Records provided -
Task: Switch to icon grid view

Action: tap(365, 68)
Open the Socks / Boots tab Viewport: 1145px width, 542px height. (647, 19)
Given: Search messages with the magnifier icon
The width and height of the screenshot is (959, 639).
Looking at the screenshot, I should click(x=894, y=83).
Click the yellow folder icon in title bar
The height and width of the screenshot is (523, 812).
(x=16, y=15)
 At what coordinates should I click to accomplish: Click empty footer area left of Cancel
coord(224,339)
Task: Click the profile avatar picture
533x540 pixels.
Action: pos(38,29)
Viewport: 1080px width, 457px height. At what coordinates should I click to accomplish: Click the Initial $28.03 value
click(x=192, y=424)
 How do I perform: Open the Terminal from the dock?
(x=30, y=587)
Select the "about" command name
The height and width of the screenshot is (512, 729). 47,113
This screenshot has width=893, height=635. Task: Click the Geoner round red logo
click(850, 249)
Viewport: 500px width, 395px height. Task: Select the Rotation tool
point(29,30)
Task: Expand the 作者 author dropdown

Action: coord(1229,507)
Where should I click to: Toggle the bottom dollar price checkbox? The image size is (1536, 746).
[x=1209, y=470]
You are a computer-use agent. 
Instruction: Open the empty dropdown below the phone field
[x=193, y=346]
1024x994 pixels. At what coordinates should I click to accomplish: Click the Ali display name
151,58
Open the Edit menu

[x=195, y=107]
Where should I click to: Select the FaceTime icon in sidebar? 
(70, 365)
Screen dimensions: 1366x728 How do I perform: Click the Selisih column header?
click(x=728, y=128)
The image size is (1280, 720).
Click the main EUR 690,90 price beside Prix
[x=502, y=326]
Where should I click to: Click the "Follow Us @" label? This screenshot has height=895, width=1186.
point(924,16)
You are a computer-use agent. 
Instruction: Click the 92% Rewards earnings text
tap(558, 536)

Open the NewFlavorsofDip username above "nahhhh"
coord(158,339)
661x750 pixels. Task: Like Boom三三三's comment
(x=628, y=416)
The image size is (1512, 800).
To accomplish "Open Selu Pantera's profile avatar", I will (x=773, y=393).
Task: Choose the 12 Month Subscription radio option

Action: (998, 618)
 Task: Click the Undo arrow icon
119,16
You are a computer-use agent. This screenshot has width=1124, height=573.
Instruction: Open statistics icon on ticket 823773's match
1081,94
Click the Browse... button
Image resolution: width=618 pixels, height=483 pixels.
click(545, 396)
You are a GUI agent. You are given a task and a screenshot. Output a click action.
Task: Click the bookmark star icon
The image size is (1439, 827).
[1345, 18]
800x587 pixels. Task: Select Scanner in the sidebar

Given exercise -
Rewrite the lines from the one containing "You are a GUI" through the end of the material, changing "Scanner" to "Printer" and leaving everything else as it stands.

Response to this exercise -
You are a GUI agent. You are given a task and a screenshot. Output a click action.
Task: Click the bookmark star icon
The image size is (1439, 827).
[1345, 18]
800x587 pixels. Task: Select Printer in the sidebar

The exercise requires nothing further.